No entanto, os nossos sistemas de estimativa de qualidade premiados não estavam disponíveis para investigadores externos, e isso impôs um limite ao que poderíamos alcançar juntos. Na Unbabel, acreditamos veementemente na pesquisa reproduzível e colaborativa. Queremos que toda a comunidade de pesquisa em IA beneficie das nossas descobertas e queremos que construamos, prosperemos e experimentemos juntos.

Isto inspirou-nos a construir o OpenKiwi.

O OpenKiwi é uma estrutura de código aberto que implementa os melhores sistemas de estimativa de qualidade, o que facilita as tarefas de testar e interagir com estes modelos sob a mesma estrutura, bem como o desenvolvimento de novos modelos. Ao combinar estes modelos, podemos alcançar os melhores resultados na Estimativa de Qualidade ao nível da palavra.

O poder do open-sourcing

Muitas pessoas podem estar a perguntar-se o que nos fez construir uma estrutura de código aberto, em vez de manter a nossa tecnologia de EQ só para nós. Se há algo em que acreditamos, é na colaboração.
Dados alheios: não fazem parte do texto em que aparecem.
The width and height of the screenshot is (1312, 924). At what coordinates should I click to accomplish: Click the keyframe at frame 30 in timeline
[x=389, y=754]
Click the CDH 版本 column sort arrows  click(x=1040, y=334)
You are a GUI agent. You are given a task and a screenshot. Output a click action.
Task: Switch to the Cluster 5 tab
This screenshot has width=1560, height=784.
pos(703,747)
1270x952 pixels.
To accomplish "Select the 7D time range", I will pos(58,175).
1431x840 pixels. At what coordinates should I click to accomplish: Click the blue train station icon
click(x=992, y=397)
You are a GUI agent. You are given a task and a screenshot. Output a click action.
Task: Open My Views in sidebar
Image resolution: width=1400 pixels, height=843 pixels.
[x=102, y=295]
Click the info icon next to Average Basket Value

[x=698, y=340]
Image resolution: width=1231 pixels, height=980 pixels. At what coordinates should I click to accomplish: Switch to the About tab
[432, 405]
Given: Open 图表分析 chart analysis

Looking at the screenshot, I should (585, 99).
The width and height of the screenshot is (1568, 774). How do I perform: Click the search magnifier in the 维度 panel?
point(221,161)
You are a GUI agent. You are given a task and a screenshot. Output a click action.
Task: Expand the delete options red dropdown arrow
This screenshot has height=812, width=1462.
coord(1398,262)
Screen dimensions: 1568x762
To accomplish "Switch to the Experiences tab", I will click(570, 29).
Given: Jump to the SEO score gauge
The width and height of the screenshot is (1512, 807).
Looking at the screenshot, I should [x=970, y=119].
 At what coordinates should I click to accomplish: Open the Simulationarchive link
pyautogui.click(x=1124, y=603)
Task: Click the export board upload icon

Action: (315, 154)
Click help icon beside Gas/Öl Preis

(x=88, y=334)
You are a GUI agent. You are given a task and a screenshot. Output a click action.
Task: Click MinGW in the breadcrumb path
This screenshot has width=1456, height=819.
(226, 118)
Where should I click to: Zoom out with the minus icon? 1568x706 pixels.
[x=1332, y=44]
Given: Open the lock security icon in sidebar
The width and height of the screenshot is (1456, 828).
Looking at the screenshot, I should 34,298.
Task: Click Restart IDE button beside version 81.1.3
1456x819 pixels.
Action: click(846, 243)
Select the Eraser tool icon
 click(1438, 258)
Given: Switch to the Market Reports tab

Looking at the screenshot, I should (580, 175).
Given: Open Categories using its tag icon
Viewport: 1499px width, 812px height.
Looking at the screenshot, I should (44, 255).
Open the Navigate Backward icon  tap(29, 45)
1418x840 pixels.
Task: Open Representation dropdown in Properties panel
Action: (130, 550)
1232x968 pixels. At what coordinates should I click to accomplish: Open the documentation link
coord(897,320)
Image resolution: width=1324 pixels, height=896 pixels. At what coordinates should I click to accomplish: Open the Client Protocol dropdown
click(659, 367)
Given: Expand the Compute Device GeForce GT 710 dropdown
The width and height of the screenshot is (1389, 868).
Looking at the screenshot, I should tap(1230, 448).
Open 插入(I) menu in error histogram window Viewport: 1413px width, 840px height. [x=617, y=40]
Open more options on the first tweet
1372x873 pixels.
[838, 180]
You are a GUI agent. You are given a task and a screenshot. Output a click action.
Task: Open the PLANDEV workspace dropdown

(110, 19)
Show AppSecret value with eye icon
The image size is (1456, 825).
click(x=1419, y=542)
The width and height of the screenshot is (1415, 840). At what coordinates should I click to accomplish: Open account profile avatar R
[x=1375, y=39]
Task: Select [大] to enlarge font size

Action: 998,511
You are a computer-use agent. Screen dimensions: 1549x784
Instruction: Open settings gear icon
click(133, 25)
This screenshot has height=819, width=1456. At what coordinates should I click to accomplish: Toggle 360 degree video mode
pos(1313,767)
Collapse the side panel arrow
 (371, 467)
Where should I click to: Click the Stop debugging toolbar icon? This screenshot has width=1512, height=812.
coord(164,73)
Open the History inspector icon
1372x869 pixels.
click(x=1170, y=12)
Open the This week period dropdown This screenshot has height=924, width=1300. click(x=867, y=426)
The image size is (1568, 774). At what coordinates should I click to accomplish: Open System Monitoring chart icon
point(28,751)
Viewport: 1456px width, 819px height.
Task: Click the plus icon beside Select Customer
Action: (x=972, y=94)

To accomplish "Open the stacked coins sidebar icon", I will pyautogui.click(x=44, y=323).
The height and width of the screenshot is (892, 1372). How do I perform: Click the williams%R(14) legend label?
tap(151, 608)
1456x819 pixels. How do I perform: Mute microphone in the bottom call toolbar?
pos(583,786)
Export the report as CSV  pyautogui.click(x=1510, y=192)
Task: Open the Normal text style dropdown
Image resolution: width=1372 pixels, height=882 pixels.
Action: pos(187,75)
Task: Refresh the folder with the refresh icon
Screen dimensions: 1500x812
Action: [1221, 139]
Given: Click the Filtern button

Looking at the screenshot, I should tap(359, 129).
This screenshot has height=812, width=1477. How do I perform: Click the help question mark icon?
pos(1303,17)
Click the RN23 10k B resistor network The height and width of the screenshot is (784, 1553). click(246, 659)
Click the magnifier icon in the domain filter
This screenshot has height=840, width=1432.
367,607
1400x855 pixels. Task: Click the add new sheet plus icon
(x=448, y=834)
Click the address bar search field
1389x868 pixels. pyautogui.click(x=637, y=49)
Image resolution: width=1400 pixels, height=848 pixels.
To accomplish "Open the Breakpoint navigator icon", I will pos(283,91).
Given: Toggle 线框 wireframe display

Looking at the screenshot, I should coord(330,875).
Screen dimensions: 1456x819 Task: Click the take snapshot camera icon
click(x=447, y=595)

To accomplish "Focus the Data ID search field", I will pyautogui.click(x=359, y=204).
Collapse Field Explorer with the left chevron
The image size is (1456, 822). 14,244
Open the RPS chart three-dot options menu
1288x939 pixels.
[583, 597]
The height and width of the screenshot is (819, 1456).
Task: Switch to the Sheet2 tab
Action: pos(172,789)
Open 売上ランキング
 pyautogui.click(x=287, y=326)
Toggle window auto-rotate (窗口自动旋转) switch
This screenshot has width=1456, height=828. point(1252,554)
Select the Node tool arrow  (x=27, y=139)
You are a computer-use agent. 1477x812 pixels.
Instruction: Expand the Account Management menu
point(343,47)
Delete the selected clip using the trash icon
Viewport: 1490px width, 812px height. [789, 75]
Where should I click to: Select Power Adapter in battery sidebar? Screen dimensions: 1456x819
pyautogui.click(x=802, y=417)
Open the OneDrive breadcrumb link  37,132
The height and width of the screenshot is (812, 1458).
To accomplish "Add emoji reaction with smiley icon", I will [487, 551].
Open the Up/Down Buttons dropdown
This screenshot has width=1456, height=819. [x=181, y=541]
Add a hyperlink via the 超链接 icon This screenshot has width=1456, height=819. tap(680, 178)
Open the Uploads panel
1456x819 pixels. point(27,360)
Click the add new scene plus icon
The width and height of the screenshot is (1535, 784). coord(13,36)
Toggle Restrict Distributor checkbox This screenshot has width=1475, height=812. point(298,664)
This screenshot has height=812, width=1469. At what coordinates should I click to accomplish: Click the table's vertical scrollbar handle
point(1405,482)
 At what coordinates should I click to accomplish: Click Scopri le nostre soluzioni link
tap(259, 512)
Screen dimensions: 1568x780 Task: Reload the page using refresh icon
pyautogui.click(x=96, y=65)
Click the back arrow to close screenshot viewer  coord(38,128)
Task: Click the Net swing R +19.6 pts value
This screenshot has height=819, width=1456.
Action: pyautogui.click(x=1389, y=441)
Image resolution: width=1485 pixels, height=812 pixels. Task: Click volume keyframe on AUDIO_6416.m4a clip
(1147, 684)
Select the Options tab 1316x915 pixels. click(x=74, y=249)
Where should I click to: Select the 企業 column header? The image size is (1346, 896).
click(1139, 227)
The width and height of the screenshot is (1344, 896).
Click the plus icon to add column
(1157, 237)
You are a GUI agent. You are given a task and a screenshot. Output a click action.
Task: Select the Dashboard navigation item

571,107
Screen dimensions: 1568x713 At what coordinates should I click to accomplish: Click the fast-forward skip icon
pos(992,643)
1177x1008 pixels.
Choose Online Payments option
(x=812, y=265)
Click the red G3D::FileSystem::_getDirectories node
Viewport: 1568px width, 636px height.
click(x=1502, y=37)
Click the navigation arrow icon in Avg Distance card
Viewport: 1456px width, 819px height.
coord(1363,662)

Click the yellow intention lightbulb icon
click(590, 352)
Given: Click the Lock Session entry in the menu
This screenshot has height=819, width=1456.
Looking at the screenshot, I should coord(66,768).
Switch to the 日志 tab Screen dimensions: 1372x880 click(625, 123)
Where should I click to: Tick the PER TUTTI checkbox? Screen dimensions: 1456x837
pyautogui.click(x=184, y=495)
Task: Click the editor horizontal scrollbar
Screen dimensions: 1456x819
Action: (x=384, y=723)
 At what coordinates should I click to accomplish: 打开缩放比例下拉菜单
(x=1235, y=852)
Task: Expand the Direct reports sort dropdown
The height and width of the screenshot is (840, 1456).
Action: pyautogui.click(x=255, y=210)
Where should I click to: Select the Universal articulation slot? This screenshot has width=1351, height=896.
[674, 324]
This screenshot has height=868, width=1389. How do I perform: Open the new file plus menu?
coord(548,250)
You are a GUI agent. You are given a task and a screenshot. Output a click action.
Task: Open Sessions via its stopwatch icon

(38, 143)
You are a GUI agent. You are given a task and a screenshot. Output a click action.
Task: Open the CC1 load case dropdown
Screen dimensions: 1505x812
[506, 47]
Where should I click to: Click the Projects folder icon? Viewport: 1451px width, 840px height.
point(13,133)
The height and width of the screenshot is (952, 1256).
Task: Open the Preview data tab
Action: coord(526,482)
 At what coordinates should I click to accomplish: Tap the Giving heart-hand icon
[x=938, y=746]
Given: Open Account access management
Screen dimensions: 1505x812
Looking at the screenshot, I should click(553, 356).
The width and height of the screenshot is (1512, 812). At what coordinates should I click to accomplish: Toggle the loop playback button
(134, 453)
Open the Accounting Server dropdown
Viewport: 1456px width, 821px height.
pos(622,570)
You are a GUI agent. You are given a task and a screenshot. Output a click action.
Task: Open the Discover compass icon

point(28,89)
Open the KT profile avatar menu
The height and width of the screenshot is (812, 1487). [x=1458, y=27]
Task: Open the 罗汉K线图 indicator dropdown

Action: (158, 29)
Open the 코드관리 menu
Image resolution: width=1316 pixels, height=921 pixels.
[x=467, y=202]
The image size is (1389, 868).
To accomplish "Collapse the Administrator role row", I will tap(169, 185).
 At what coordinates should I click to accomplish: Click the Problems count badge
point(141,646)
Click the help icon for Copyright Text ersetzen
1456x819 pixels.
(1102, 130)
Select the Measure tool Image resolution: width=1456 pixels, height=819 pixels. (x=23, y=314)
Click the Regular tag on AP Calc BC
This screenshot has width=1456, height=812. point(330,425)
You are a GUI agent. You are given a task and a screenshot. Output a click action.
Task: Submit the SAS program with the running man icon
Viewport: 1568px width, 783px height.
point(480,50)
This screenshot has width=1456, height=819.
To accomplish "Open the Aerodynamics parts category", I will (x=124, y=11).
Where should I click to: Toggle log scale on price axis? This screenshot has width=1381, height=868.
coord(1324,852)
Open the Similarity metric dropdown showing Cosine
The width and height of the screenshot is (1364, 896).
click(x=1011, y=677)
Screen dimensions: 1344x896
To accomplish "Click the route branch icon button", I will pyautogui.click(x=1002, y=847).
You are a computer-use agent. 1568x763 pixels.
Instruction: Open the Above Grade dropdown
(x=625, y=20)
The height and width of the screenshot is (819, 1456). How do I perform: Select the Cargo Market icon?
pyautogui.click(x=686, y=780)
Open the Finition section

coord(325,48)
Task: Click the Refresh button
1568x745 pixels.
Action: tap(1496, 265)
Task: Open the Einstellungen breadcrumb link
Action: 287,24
Há não muito tempo atrás, a “barreira de entrada” para projetos de software básicos era extremamente alta. Podia levar meses para reproduzir os resultados de um trabalho de pesquisa, simplesmente porque o código utilizada no projeto não estava prontamente disponível.

O software de código aberto traz um conjunto de benefícios que supera em muito os inconvenientes. Permitir que outras pessoas acedam ao que construímos permite não só obter uma maior comunidade de especialistas a trabalhar connosco, mas permite também fazer melhorias adicionais e mais rápidas em conjunto. Em soluções de código aberto, até mesmo os menores problemas são percebidos, sinalizados e corrigidos mais rapidamente.

Saiba mais sobre a tradução automática. Como campo, a tradução automática tem beneficiado muito com os softwares de código aberto, como, por exemplo, oMoses , o OpenNMT e o Marian, entre muitos outros. Estes projetos conseguiram agregar uma grande comunidade de colaboradores (que fazem tanto parte da indústria como do meio académico) que estão a avançar na vanguarda da tradução automática. Também contribuímos para alguns destes projetos. Isso é ótimo!

No entanto, nada equivalente existia em Estimativa de Qualidade. Nesse campo, as iniciativas existentes de código aberto são muito poucas, utilizadas apenas por alguns grupos no meio académico, e nunca ganharam realmente a mesma notoriedade. Esta é a lacuna que estamos a preencher agora com o OpenKiwi.

Ao disponibilizar o OpenKiwi para a comunidade, acredito que todos vamos contribuir para um panorama maior e moldar o futuro da tradução.

Apesar de todos os avanços, a tradução automática permanece altamente mecânica – pelo menos por enquanto. Mas, juntamente com dados cuidadosamente elaborados e editores humanos que conhecem a sua linguagem por dentro e por fora, a tradução automática está pronta para aumentar o acesso, melhorar as relações entre consumidores e negócios e criar compreensão em todo o mundo.